These proteins are found in sweet whey, a byproduct of cheese making. They are of high quality and complete because they contain all the essential amino acids that a human body needs.
Besides proteins, sweet whey also consists of minerals, vitamins, lactose, and a very small amount of fats. Further processing to remove lactose and fats yields a highly concentrated protein-based material, known as whey protein concentrate or WPC for short. Another type is isolate or WPI that consists of over 90% milk proteins.
Sweet whey has been a bakers’ choice as a substitute for sugar because of its economical nature and tenderizing proteins. But ever since it is further processed into WPC and WPI, many bakers turn to whey permeate, a whey-based material, as an alternative. Although slightly higher in lactose content and lower in protein content than sweet whey, whey permeate works just as well.
Whey ingredients, in any forms, are gaining popularity in baking due to their functionality and protein enrichment. You can use them alone or as a supplement to wheat proteins.

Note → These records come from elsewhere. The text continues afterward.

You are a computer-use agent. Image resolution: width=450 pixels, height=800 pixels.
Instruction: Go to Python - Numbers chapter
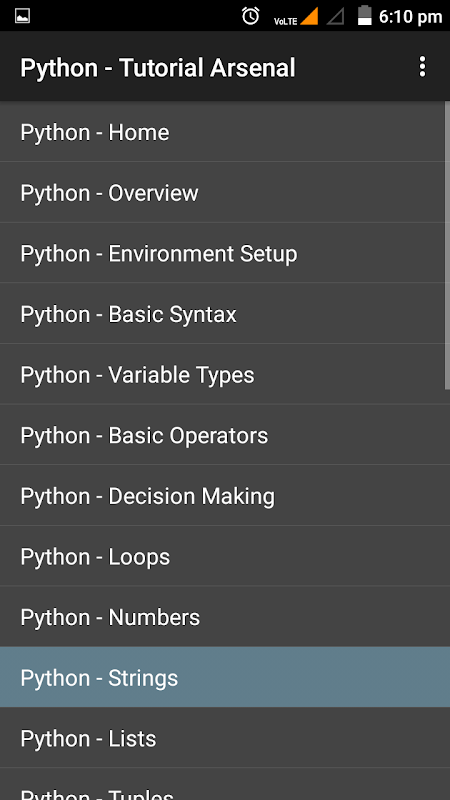(222, 617)
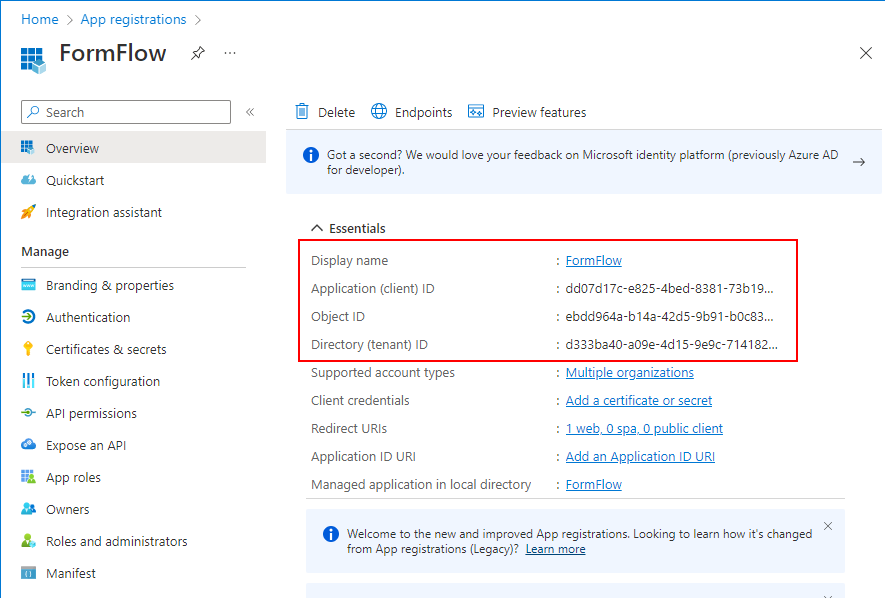885x598 pixels.
Task: Open Certificates & secrets page
Action: pyautogui.click(x=106, y=349)
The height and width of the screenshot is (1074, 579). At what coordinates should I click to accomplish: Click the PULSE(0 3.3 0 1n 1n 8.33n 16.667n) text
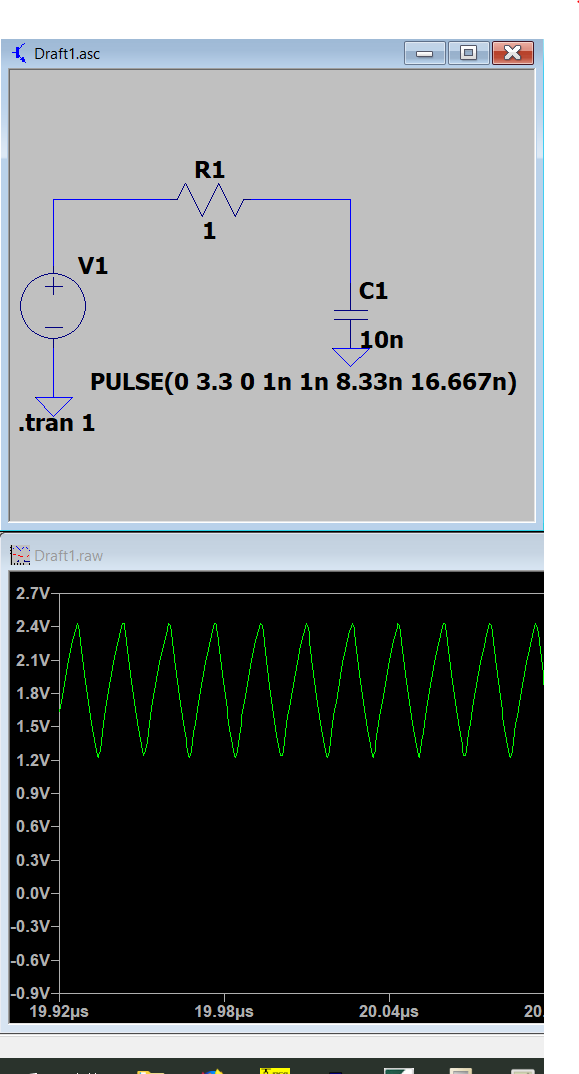coord(304,382)
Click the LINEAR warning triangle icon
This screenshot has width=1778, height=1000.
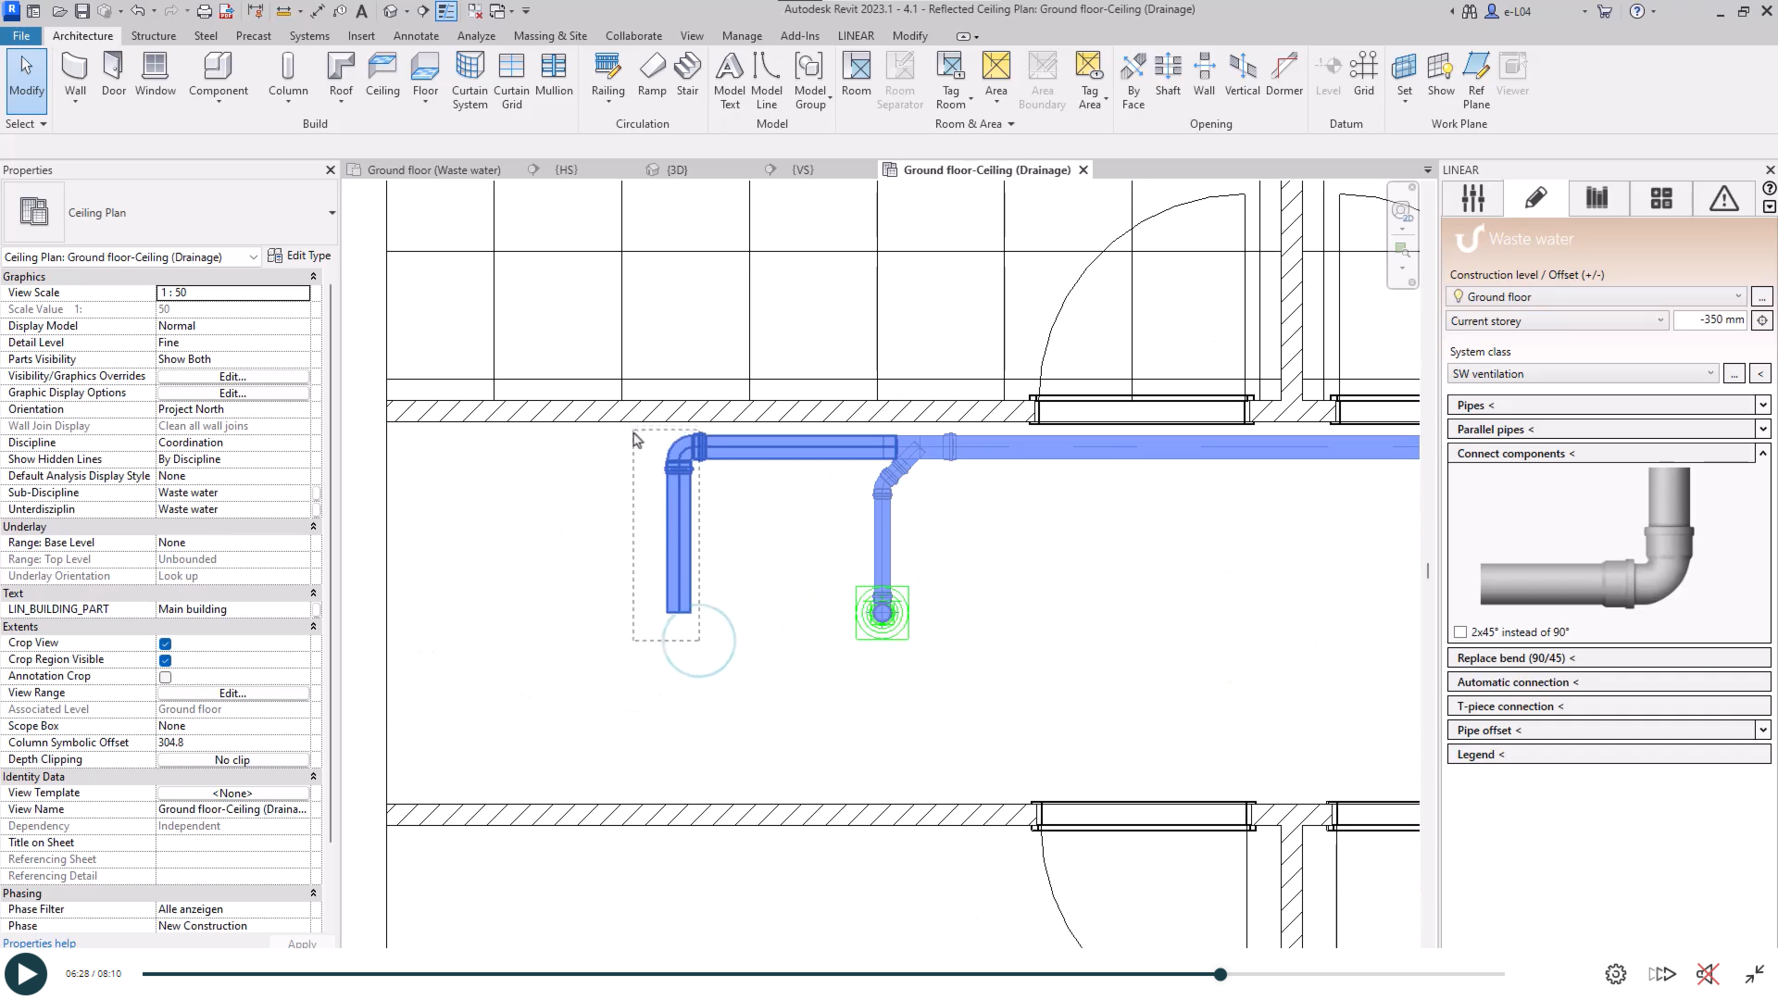[1723, 199]
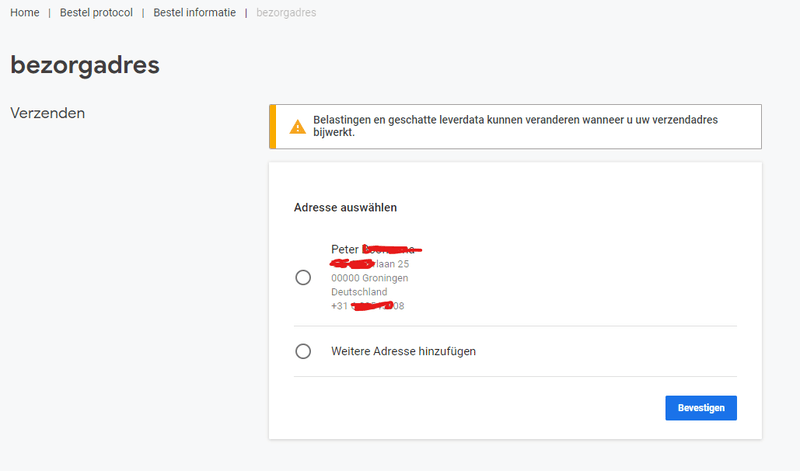Image resolution: width=800 pixels, height=471 pixels.
Task: Open the Bestel protocol breadcrumb
Action: 95,13
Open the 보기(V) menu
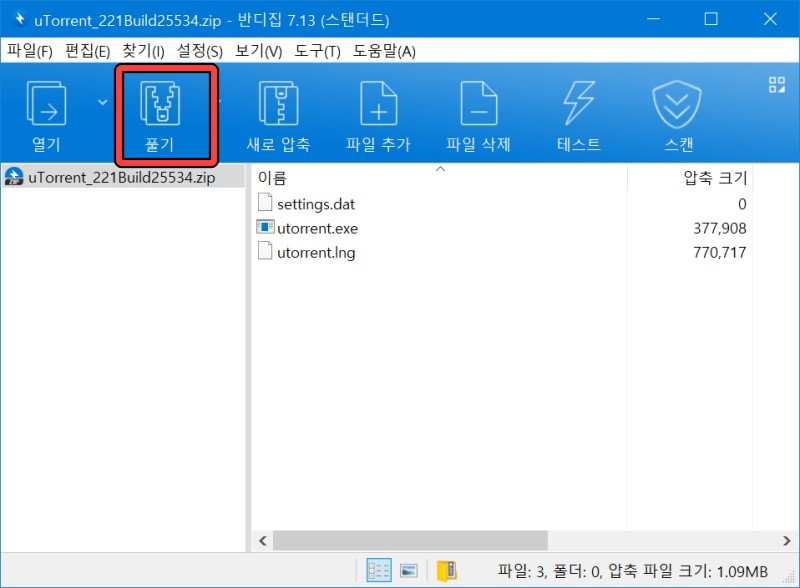This screenshot has height=588, width=800. 259,51
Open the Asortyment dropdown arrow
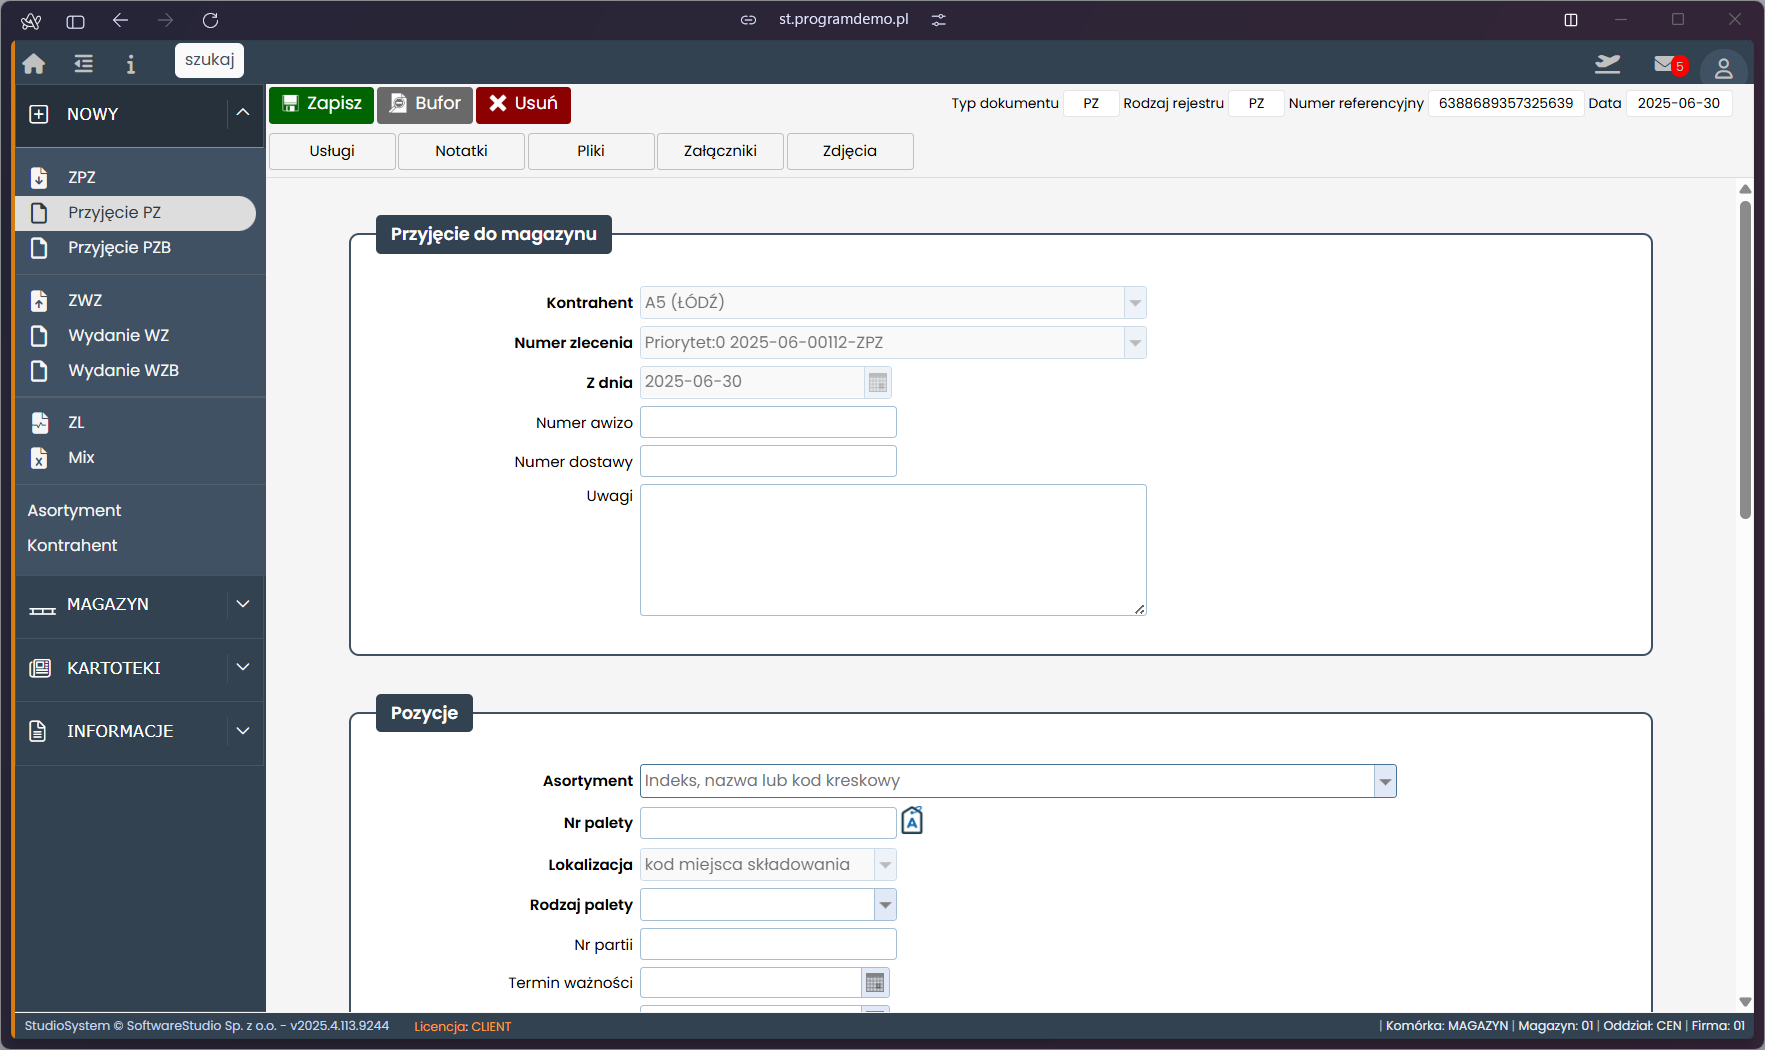This screenshot has height=1050, width=1765. click(x=1385, y=781)
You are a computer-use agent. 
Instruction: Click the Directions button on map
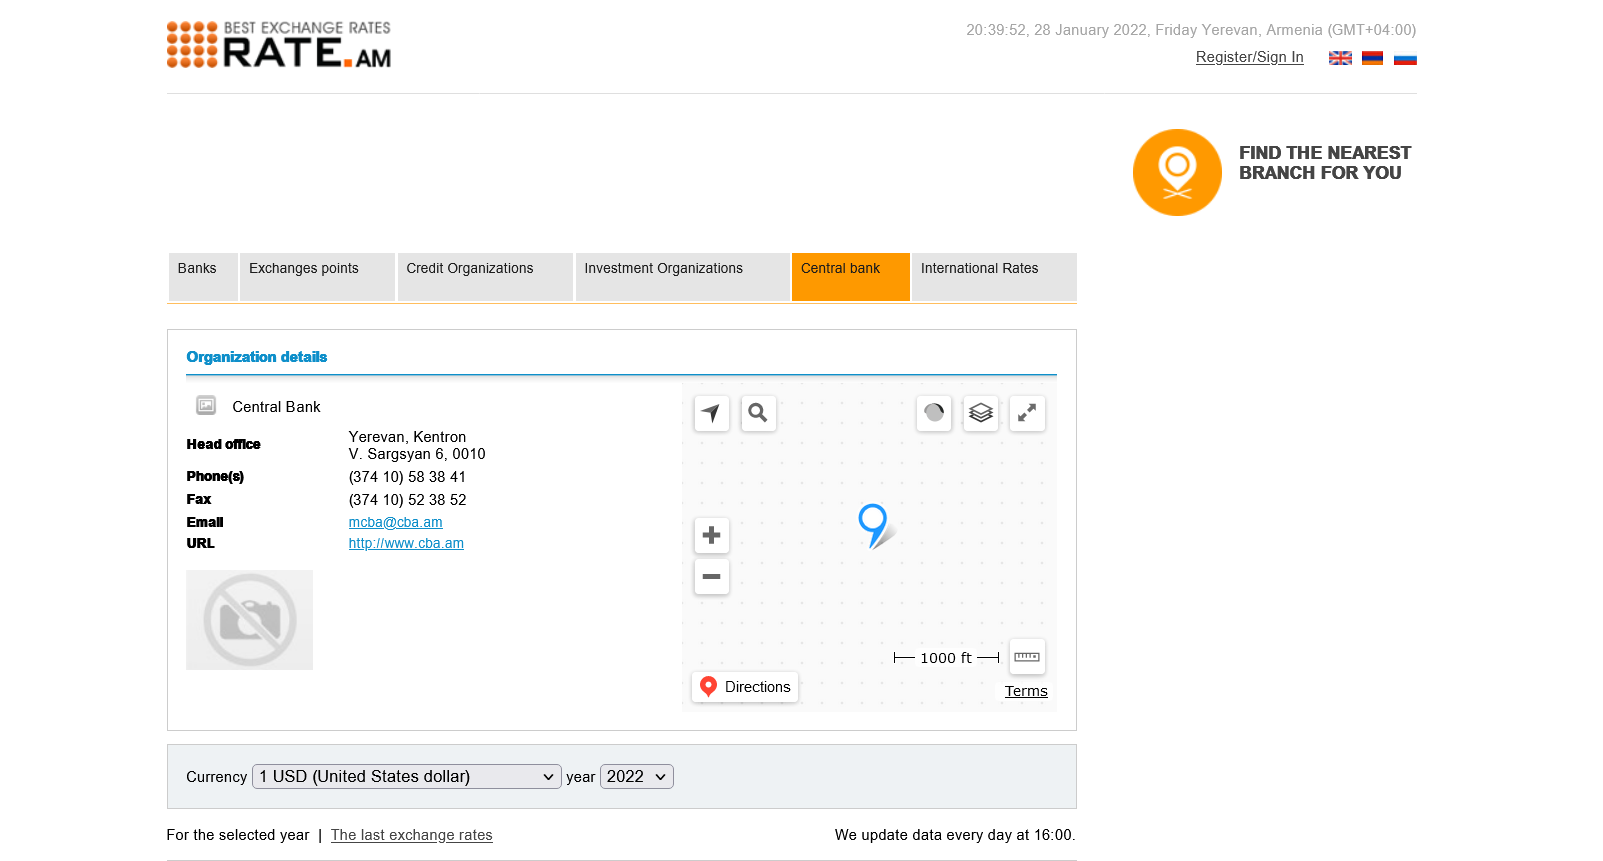point(745,687)
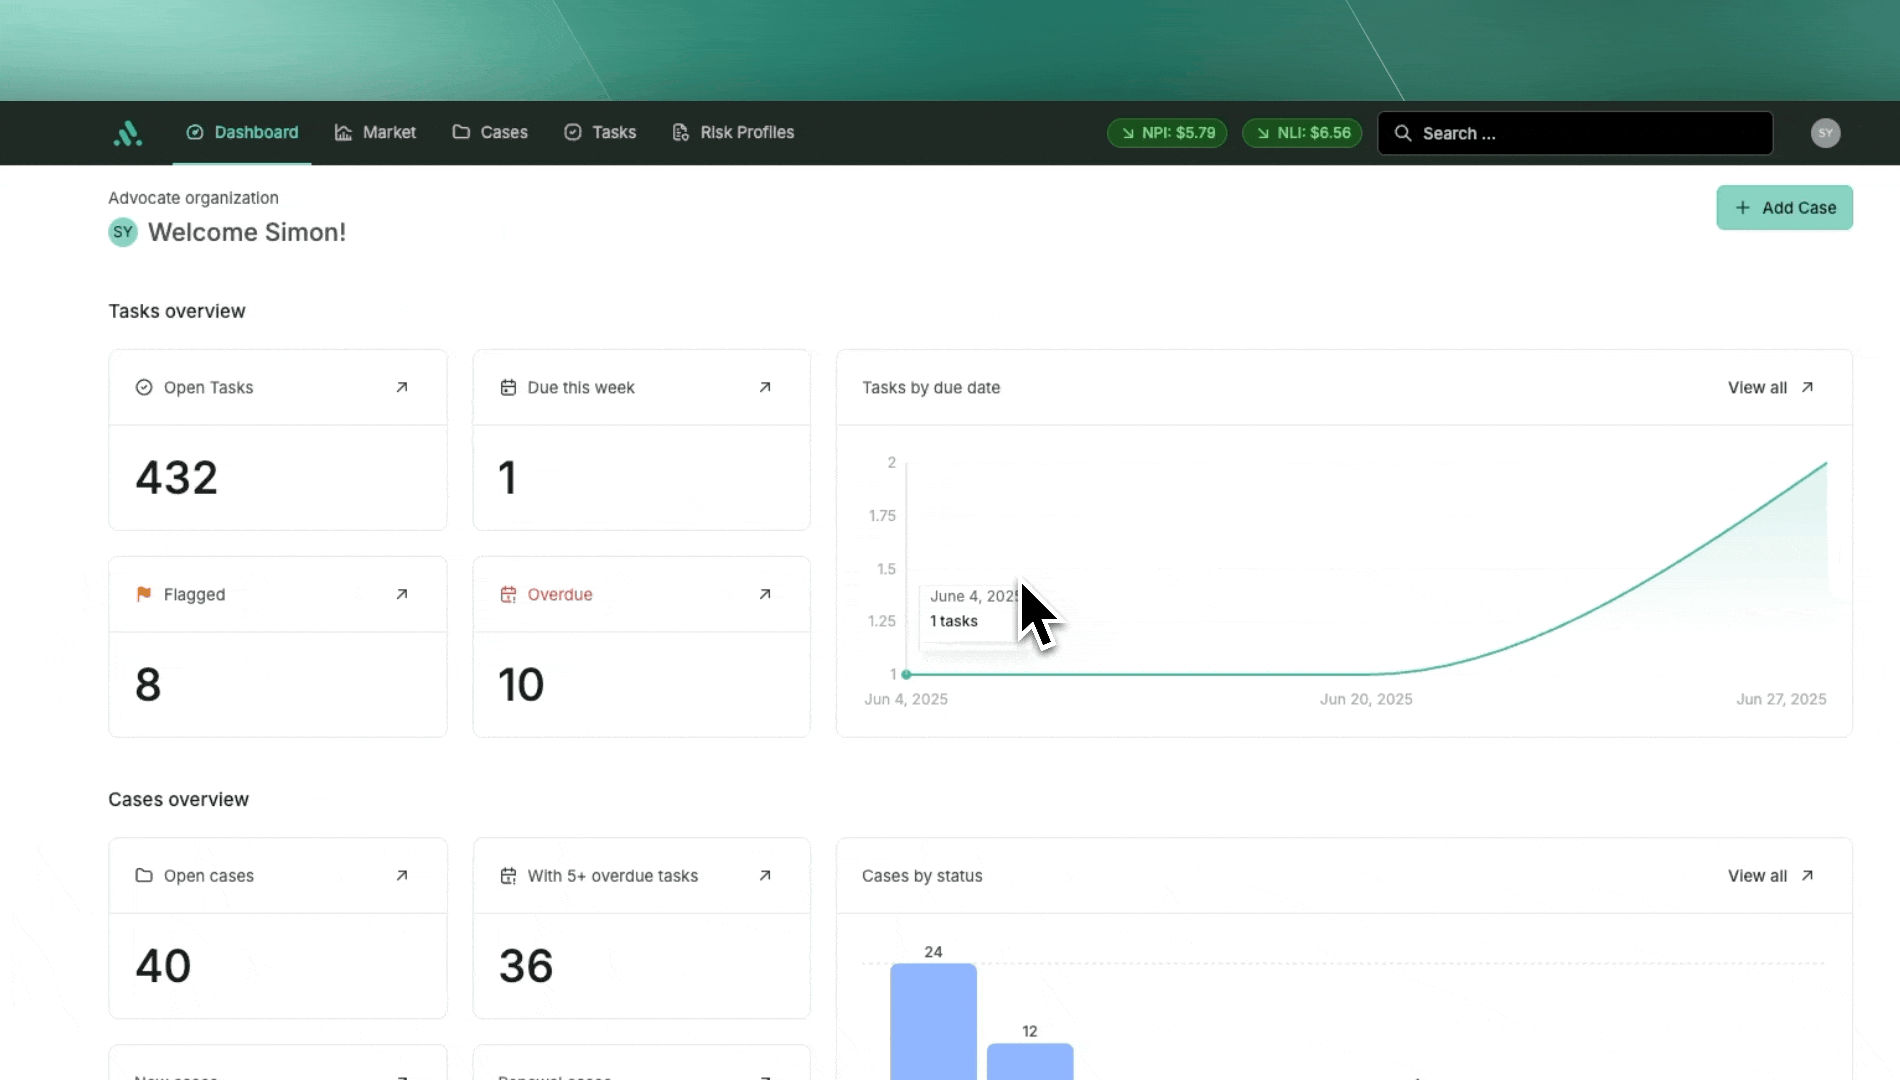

Commonsense, however, would suggest that consuming whey proteins in excess may cause acidic blood which then triggers bones to release calcium. The role of calcium, in this case, is to bring blood pH back to its normal state of approximately 7.4. Yet, one may still run the risk of having calcium deposits in kidneys, and of other health issues.
It’s not surprising that the trend of using whey ingredients in cookies is growing at a fast pace. The bottom line is, “Your Health, Your Judgment.” Consume them moderately and responsibly to reap maximum benefits.